Institute of Experimental and Applied Physics

I.

Bound states of the atomic nucleus can be described by few physical quantities, such as radius, mass, binding energy, electric charge, parity, dipole and quadrupole electric moments (static properties), decay probability and reaction cross sections (dynamic properties). All of these observables vary wildly based on the number of protons and neutrons, showing changes in the intrinsic structure of the nucleus. Gamma spectroscopy is the most widely used method for studying the nuclear structure, as values for all physical quantities can be deduced directly or indirectly in this way. Most often, nuclear reactions and radioactive decay produce nuclei which are in excited states and seek stability through electromagnetic interaction, resulting in detectable electromagnetic radiation (gamma radiation and conversion electrons).

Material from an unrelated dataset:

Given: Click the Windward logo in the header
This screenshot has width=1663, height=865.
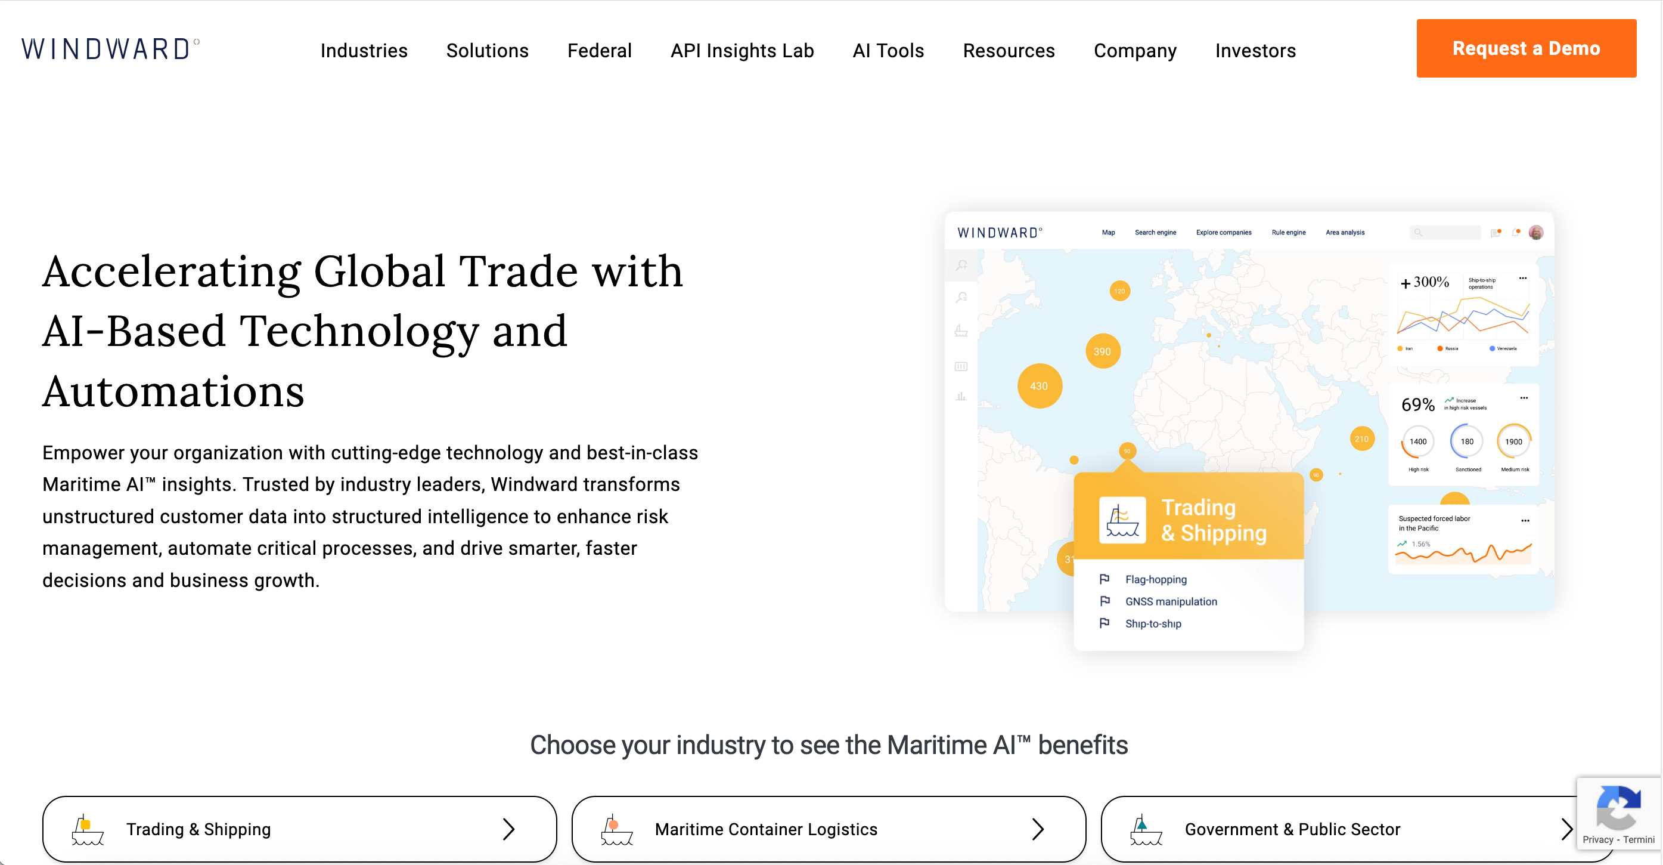Looking at the screenshot, I should [110, 49].

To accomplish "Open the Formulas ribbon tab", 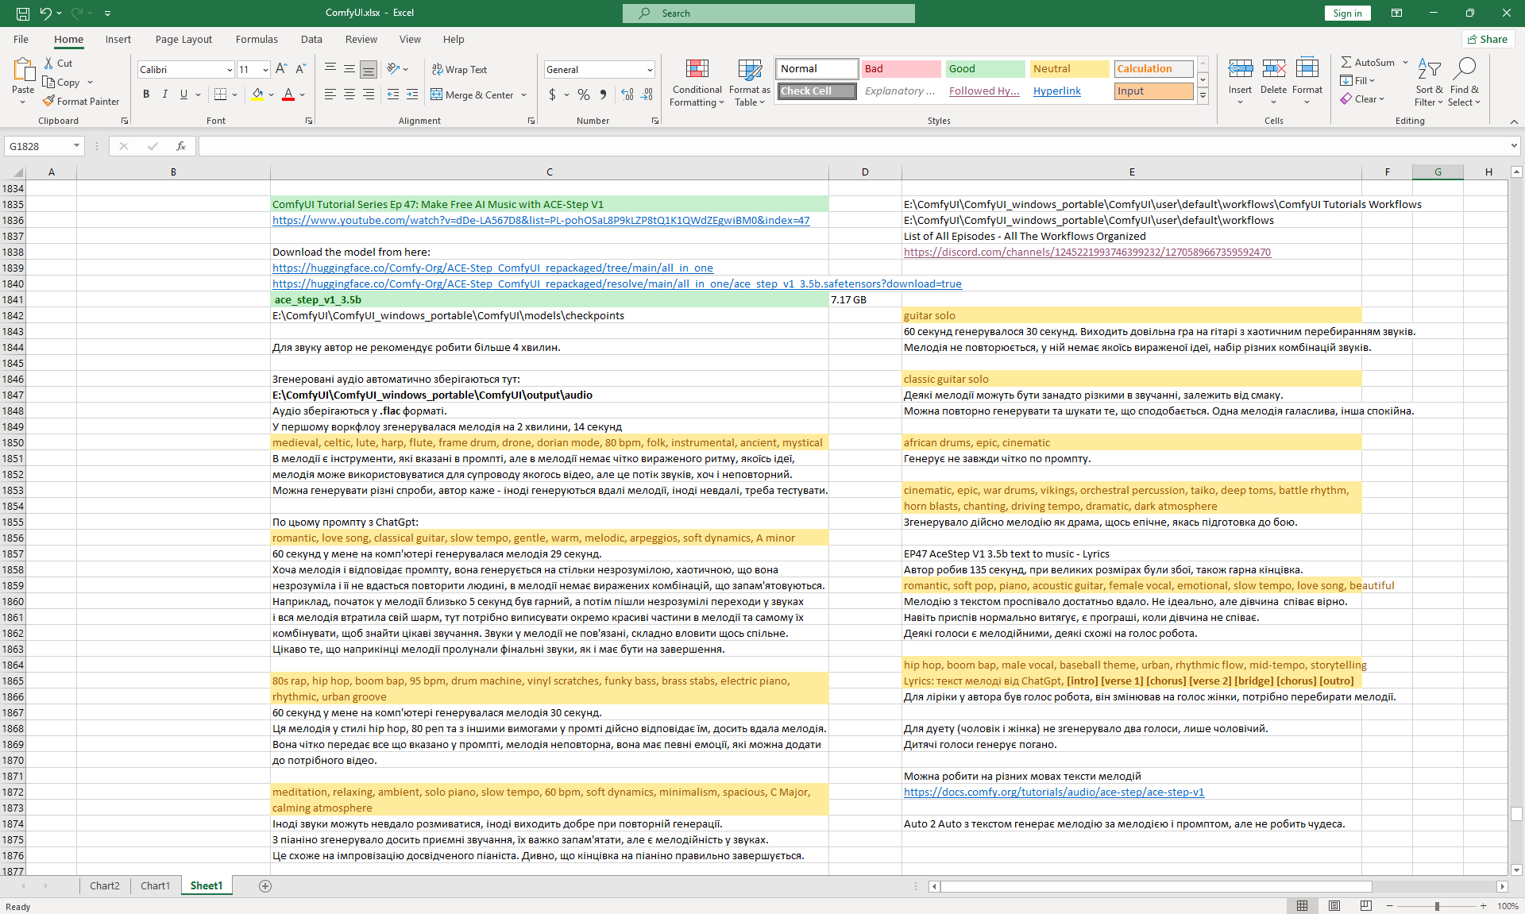I will point(257,39).
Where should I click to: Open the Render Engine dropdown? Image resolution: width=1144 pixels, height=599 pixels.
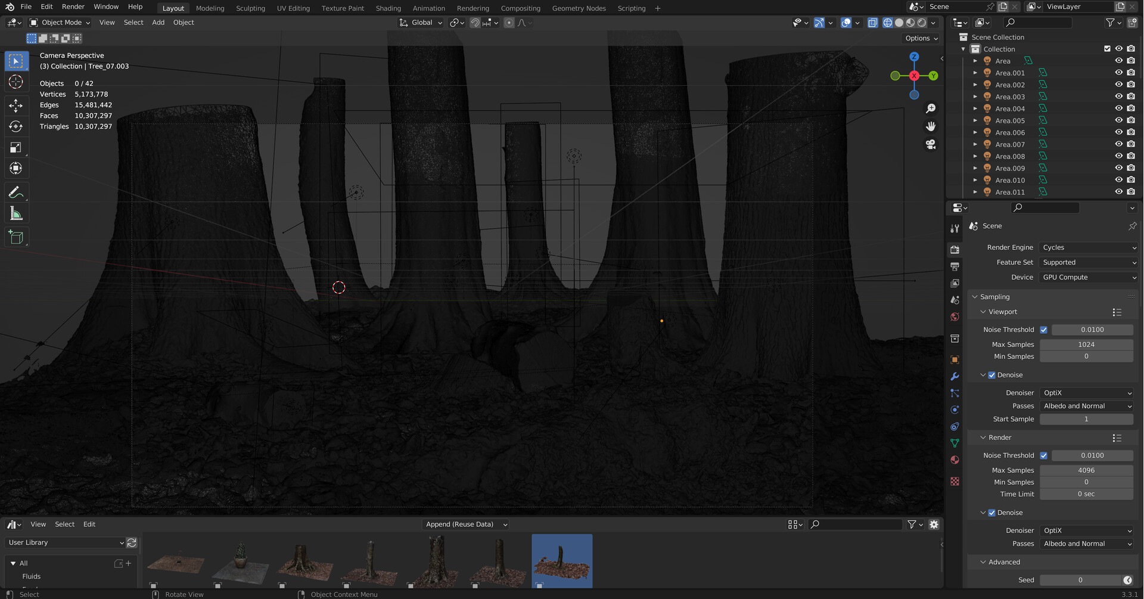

Through gamma spectroscopy, fundamental properties of the nuclear excited states can be determined with the aid of conservation laws and selection rules. Determining transition probabilities between distinct nuclear states offers direct information about their structure. One of the most active fields of gamma spectroscopy is the measurement of excited nuclear state lifetimes. The most significant comparison between theoretical nuclear structure models and experimental observations is done by deducing wave functions of nuclear excited states, matrix elements related to the lifetimes being among the most sensitive elements. The presentation will focus on real examples of advanced spectroscopic measurement techniques employed at IFIN-HH.

 

II.

Neutron radiation effects on semiconductor detectors have long been investigated, as it offers a more complete understanding of the amount of damage to which such sensors can be subjected while operating them under extreme experimental conditions. The competition between ionizing (IEL) and non-ionizing energy losses (NIEL) was described theoretically through partition functions, which are in a fair degree of agreement with silicon sensor experimental observations and prompt the need for extending the studies to other materials which are used for radiation detection, like gallium arsenide(GaAs) and cadmium telluride(CdTe). The presentation aims to deliver a comprehensive look at the analysis process of relevant experimental data taken with Timepix3 detectors. This will lead to new results on the competition between IELs and NIELs of recoil nuclei in semiconductor lattices following fast neutron interactions.